NZ-US Council scores ‘own goal’ with laughable TPP Survey
“When cheerleaders commission a survey to support their pet project you can pretty-well guarantee the questions will be skewed to produce a favourable result. But the survey commissioned by the NZ-US Council to show that Kiwi’s support the proposed Trans-Pacific Partnership agreement takes the cake”, says University of Auckland law professor Jane Kelsey, a critic of the agreement.
“According to the survey 57% of New Zealanders support the proposed TPP, yet 51% of them have never heard of the TPP!”
The methodology of the survey is so laughable it does not even warrant a serious rebuttal.
“The Council should be shamefaced about trying to present the results as indicating anything of value. A first year student who presented this as a piece of academic work would fail with an E.”

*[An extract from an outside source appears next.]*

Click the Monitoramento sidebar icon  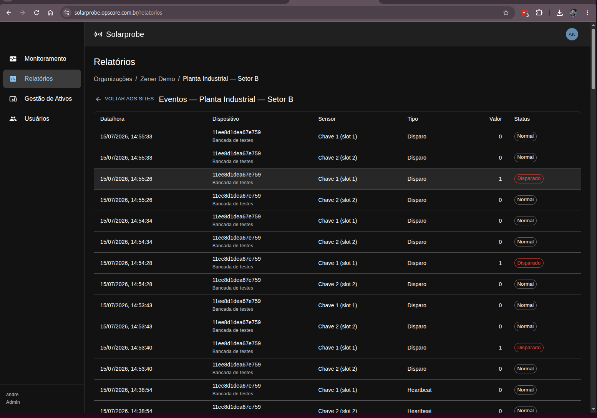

Professor Kelsey says the survey has “an air of desperation”.
New Zealand will host the next round of TPPA talks in Auckland from 3 to 12 December and its champions are on the back foot.
“Many Kiwis are affronted simply by the secrecy that engulfs the TPP negotiations and prevents them knowing what is being done in their name”, said Professor Kelsey.
“Others are aware from leaked documents and informed speculation that US-led demands would have a huge negative impact on a wide raft of policies that affect New Zealanders’ daily lives.”
“These impacts include affordable medicines, Internet access, parallel imports, and the government’s ability to re-regulate areas like mining, leaky buildings or the banking sector.”
“Then there is the right of foreign investors to sue the government directly in the offshore tribunals. Philip Morris and British American Tobacco have put the spotlight on that effect all on their own”.
Professor Kelsey observes that “what New Zealanders really need to assess the true implications of the proposed TPP is the release of the draft text and background documentation, open and informed public debate, and parliamentary hearings, which the government has vetoed.”
“If the NZ-US Council asked New Zealanders whether they supported those fundamentals of democratic government, its survey might have claimed some credibility. But then, of course, it wouldn’t have provided the results they wanted.”